Coin Toss Probability Formula
Before learning the coin toss probability formula, let us explore a few things about tossing a coin. The action of tossing a coin has two possible outcomes: Head or Tail. We don’t know which outcome we will obtain on a particular toss, but we do know that it will be either Head or Tail (we rule out the possibility of the coin landing on its edge!). However, tossing a coin is a random experiment, as you do know the set of outcomes, but you do not know the exact outcome for a particular execution of the random experiment. The coin toss probability formula helps in calculating the probability for any such experiment.
What Are Coin Toss Probability Formulas?
The probability of an event is defined as the ratio of the number of favorable outcomes to the total number of outcomes. The same applies to the coin toss probability formula as well.
Probability = Number of favorable outcomes/Total number of outcomes
When a coin is tossed, there are only two possible outcomes.
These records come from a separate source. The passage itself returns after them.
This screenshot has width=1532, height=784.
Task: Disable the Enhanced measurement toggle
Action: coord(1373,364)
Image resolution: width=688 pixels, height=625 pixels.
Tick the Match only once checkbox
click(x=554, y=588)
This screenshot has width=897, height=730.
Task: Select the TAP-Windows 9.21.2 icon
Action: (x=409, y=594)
Therefore, using the probability formula:

On tossing a coin, the probability of getting head is:
P(Head) = P(H) = 1/2 
Similarly, on tossing a coin, the probability of getting a tail is:
P(Tail) = P(T) = 1/2
Let us see the applications of coin toss probability formulas in the following solved examples section.
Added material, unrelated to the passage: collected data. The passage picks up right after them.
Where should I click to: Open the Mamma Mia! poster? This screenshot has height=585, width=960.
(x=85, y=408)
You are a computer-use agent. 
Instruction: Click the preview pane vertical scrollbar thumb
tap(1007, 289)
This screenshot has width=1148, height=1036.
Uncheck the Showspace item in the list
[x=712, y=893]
Solved Examples Using Coin Toss Probability Formulas

Example 1: CoinA is tossed 100 times, and the relative occurrence of Tails is 0.5. CoinB is tossed an unknown number of times, but it is known that the relative occurrence of Heads is 0.48. Which coin is fairer?
Solution:
To find: Fairer coin
Given: For coin A:
Total number of outcomes for coin = 100
Relative Occurrence of tails = 0.5
For coin B:
Total number of outcomes for coin = unknown
Relative Occurrence of tails = 0.48
It is not possible to comment on the fairness of CoinB, because the number of times it was tossed is not known.
On the other hand, CoinA seems to be fair, as the relative occurrence of tails over a large number of tosses is almost 1/2.
Answer: It cannot be commented on which is a fairer coin based on given information.

Example 2: On tossing a coin twice, what is the probability of getting only one tail?
Solution:
To find: the probability of getting only one tail
On tossing a coin twice, the possible outcomes are {HH, TT, HT, TH}
Therefore, the total number of outcomes is 4
Getting only one tail includes {HT, TH}
Therefore, the number of favorable outcomes is 2
Hence, using the coin toss probability formula,
the probability of getting exactly one tail is 2/4 = 1/2
Answer: the probability of getting exactly one tail = 1/2